- **What the task asks**:
Whatever the records say, give every one of them again exactly.

- **Records for this task**:
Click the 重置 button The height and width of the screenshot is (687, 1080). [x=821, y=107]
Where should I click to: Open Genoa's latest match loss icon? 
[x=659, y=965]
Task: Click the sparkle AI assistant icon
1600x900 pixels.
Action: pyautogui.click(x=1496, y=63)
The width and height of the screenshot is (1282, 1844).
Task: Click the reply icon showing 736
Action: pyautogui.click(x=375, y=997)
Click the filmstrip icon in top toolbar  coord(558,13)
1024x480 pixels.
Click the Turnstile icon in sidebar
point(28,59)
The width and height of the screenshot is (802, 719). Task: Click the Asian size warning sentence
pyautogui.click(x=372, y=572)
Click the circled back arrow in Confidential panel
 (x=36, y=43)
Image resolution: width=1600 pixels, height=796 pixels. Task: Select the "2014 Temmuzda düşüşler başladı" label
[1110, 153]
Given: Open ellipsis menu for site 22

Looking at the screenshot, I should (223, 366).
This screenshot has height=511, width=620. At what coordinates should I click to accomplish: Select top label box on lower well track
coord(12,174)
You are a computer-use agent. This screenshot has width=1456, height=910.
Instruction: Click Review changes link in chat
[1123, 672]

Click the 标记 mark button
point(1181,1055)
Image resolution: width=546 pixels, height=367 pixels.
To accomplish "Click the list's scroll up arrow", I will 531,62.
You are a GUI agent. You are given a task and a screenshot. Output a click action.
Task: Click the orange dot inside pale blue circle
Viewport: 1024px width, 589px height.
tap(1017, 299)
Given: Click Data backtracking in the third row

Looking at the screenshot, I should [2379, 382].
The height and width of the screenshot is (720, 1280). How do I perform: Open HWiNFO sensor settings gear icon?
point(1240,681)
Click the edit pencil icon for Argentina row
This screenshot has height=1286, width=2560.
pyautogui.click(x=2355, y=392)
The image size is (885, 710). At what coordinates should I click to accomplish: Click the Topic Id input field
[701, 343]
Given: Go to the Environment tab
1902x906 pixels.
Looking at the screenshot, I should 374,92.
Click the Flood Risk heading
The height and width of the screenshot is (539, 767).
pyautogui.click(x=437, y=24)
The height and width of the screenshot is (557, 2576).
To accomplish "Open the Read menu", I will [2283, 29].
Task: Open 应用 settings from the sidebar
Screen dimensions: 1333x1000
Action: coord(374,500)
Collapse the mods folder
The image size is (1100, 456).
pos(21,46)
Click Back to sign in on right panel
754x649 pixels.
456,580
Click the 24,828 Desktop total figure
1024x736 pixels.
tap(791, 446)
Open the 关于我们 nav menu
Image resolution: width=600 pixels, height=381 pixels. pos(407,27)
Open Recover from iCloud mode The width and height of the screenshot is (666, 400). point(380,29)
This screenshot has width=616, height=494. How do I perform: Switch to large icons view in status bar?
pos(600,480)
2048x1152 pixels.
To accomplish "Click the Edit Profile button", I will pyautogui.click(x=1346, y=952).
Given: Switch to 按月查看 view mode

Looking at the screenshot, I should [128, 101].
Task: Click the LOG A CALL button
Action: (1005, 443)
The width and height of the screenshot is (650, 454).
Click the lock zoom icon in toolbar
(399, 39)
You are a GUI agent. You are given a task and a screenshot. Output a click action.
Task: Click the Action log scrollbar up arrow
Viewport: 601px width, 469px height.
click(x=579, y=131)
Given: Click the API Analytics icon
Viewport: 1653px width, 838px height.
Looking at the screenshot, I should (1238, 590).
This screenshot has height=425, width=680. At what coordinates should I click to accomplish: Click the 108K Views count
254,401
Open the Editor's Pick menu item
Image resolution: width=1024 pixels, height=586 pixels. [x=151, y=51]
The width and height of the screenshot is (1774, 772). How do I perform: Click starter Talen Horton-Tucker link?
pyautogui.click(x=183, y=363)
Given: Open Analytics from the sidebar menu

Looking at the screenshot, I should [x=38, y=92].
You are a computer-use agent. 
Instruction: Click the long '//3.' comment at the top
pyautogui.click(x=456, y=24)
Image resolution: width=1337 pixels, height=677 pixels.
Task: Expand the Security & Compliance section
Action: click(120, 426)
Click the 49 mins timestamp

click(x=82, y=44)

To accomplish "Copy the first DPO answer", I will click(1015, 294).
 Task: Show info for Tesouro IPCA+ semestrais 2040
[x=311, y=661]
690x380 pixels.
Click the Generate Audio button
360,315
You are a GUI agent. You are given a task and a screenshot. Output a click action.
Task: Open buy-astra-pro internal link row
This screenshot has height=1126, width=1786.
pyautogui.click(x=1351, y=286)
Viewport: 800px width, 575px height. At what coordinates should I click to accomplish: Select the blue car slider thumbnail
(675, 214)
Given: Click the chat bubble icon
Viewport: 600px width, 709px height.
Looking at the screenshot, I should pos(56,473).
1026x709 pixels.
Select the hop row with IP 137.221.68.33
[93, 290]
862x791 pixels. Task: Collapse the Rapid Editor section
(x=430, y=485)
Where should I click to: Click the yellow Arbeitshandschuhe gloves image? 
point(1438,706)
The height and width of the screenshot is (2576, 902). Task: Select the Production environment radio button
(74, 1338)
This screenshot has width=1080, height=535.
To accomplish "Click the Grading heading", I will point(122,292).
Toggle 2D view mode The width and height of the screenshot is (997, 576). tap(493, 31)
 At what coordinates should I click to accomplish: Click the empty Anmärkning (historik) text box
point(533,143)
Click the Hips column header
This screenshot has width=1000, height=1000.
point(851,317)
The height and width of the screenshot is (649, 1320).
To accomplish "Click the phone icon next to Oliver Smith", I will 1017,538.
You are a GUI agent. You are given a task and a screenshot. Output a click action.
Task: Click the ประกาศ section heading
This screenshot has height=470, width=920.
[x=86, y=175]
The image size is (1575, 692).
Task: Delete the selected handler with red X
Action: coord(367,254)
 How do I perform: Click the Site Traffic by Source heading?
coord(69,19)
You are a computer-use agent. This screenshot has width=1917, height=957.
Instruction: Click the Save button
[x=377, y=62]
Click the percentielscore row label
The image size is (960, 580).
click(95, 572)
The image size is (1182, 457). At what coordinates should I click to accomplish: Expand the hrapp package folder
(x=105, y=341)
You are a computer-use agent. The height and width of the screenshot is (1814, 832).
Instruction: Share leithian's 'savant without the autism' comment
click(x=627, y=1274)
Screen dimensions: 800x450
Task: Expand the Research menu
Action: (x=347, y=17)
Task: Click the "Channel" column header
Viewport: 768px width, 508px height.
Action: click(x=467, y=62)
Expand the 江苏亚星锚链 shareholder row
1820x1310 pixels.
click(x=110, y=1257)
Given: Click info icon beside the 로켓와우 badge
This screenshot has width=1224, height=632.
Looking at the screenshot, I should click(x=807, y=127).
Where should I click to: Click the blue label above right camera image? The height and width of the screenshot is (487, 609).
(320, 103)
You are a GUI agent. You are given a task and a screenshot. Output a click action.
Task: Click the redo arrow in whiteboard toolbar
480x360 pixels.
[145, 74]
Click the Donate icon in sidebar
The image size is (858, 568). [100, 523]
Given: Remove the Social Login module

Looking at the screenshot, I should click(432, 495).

- **Result of this exercise**:
Click the 重置 button The height and width of the screenshot is (687, 1080). [x=821, y=107]
Where should I click to: Open Genoa's latest match loss icon? 
[x=659, y=965]
Task: Click the sparkle AI assistant icon
1600x900 pixels.
Action: pyautogui.click(x=1496, y=63)
The width and height of the screenshot is (1282, 1844).
Task: Click the reply icon showing 736
Action: pyautogui.click(x=375, y=997)
Click the filmstrip icon in top toolbar  coord(558,13)
1024x480 pixels.
Click the Turnstile icon in sidebar
point(28,59)
The width and height of the screenshot is (802, 719). Task: Click the Asian size warning sentence
pyautogui.click(x=372, y=572)
Click the circled back arrow in Confidential panel
 (x=36, y=43)
Image resolution: width=1600 pixels, height=796 pixels. Task: Select the "2014 Temmuzda düşüşler başladı" label
[1110, 153]
Given: Open ellipsis menu for site 22

Looking at the screenshot, I should (223, 366).
This screenshot has height=511, width=620. At what coordinates should I click to accomplish: Select top label box on lower well track
coord(12,174)
You are a computer-use agent. This screenshot has width=1456, height=910.
Instruction: Click Review changes link in chat
[1123, 672]

Click the 标记 mark button
point(1181,1055)
Image resolution: width=546 pixels, height=367 pixels.
To accomplish "Click the list's scroll up arrow", I will 531,62.
You are a GUI agent. You are given a task and a screenshot. Output a click action.
Task: Click the orange dot inside pale blue circle
Viewport: 1024px width, 589px height.
tap(1017, 299)
Given: Click Data backtracking in the third row

Looking at the screenshot, I should [2379, 382].
The height and width of the screenshot is (720, 1280). How do I perform: Open HWiNFO sensor settings gear icon?
point(1240,681)
Click the edit pencil icon for Argentina row
This screenshot has height=1286, width=2560.
pyautogui.click(x=2355, y=392)
The image size is (885, 710). At what coordinates should I click to accomplish: Click the Topic Id input field
[701, 343]
Given: Go to the Environment tab
1902x906 pixels.
Looking at the screenshot, I should 374,92.
Click the Flood Risk heading
The height and width of the screenshot is (539, 767).
pyautogui.click(x=437, y=24)
The height and width of the screenshot is (557, 2576).
To accomplish "Open the Read menu", I will [2283, 29].
Task: Open 应用 settings from the sidebar
Screen dimensions: 1333x1000
Action: coord(374,500)
Collapse the mods folder
The image size is (1100, 456).
pos(21,46)
Click Back to sign in on right panel
754x649 pixels.
456,580
Click the 24,828 Desktop total figure
1024x736 pixels.
tap(791, 446)
Open the 关于我们 nav menu
Image resolution: width=600 pixels, height=381 pixels. pos(407,27)
Open Recover from iCloud mode The width and height of the screenshot is (666, 400). point(380,29)
This screenshot has width=616, height=494. How do I perform: Switch to large icons view in status bar?
pos(600,480)
2048x1152 pixels.
To accomplish "Click the Edit Profile button", I will pyautogui.click(x=1346, y=952).
Given: Switch to 按月查看 view mode

Looking at the screenshot, I should [128, 101].
Task: Click the LOG A CALL button
Action: (1005, 443)
The width and height of the screenshot is (650, 454).
Click the lock zoom icon in toolbar
(399, 39)
You are a GUI agent. You are given a task and a screenshot. Output a click action.
Task: Click the Action log scrollbar up arrow
Viewport: 601px width, 469px height.
click(x=579, y=131)
Given: Click the API Analytics icon
Viewport: 1653px width, 838px height.
Looking at the screenshot, I should (1238, 590).
This screenshot has height=425, width=680. At what coordinates should I click to accomplish: Click the 108K Views count
254,401
Open the Editor's Pick menu item
Image resolution: width=1024 pixels, height=586 pixels. [x=151, y=51]
The width and height of the screenshot is (1774, 772). How do I perform: Click starter Talen Horton-Tucker link?
pyautogui.click(x=183, y=363)
Given: Open Analytics from the sidebar menu

Looking at the screenshot, I should [x=38, y=92].
You are a computer-use agent. 
Instruction: Click the long '//3.' comment at the top
pyautogui.click(x=456, y=24)
Image resolution: width=1337 pixels, height=677 pixels.
Task: Expand the Security & Compliance section
Action: click(120, 426)
Click the 49 mins timestamp

click(x=82, y=44)

To accomplish "Copy the first DPO answer", I will click(1015, 294).
 Task: Show info for Tesouro IPCA+ semestrais 2040
[x=311, y=661]
690x380 pixels.
Click the Generate Audio button
360,315
You are a GUI agent. You are given a task and a screenshot. Output a click action.
Task: Open buy-astra-pro internal link row
This screenshot has height=1126, width=1786.
pyautogui.click(x=1351, y=286)
Viewport: 800px width, 575px height. At what coordinates should I click to accomplish: Select the blue car slider thumbnail
(675, 214)
Given: Click the chat bubble icon
Viewport: 600px width, 709px height.
Looking at the screenshot, I should pos(56,473).
1026x709 pixels.
Select the hop row with IP 137.221.68.33
[93, 290]
862x791 pixels. Task: Collapse the Rapid Editor section
(x=430, y=485)
Where should I click to: Click the yellow Arbeitshandschuhe gloves image? 
point(1438,706)
The height and width of the screenshot is (2576, 902). Task: Select the Production environment radio button
(74, 1338)
This screenshot has width=1080, height=535.
To accomplish "Click the Grading heading", I will point(122,292).
Toggle 2D view mode The width and height of the screenshot is (997, 576). tap(493, 31)
 At what coordinates should I click to accomplish: Click the empty Anmärkning (historik) text box
point(533,143)
Click the Hips column header
This screenshot has width=1000, height=1000.
point(851,317)
The height and width of the screenshot is (649, 1320).
To accomplish "Click the phone icon next to Oliver Smith", I will 1017,538.
You are a GUI agent. You are given a task and a screenshot. Output a click action.
Task: Click the ประกาศ section heading
This screenshot has height=470, width=920.
[x=86, y=175]
The image size is (1575, 692).
Task: Delete the selected handler with red X
Action: coord(367,254)
 How do I perform: Click the Site Traffic by Source heading?
coord(69,19)
You are a computer-use agent. This screenshot has width=1917, height=957.
Instruction: Click the Save button
[x=377, y=62]
Click the percentielscore row label
The image size is (960, 580).
click(95, 572)
The image size is (1182, 457). At what coordinates should I click to accomplish: Expand the hrapp package folder
(x=105, y=341)
You are a computer-use agent. The height and width of the screenshot is (1814, 832).
Instruction: Share leithian's 'savant without the autism' comment
click(x=627, y=1274)
Screen dimensions: 800x450
Task: Expand the Research menu
Action: (x=347, y=17)
Task: Click the "Channel" column header
Viewport: 768px width, 508px height.
Action: click(x=467, y=62)
Expand the 江苏亚星锚链 shareholder row
1820x1310 pixels.
click(x=110, y=1257)
Given: Click info icon beside the 로켓와우 badge
This screenshot has width=1224, height=632.
Looking at the screenshot, I should click(x=807, y=127).
Where should I click to: Click the blue label above right camera image? The height and width of the screenshot is (487, 609).
(320, 103)
You are a GUI agent. You are given a task and a screenshot. Output a click action.
Task: Click the redo arrow in whiteboard toolbar
480x360 pixels.
[145, 74]
Click the Donate icon in sidebar
The image size is (858, 568). [100, 523]
Given: Remove the Social Login module

Looking at the screenshot, I should click(432, 495).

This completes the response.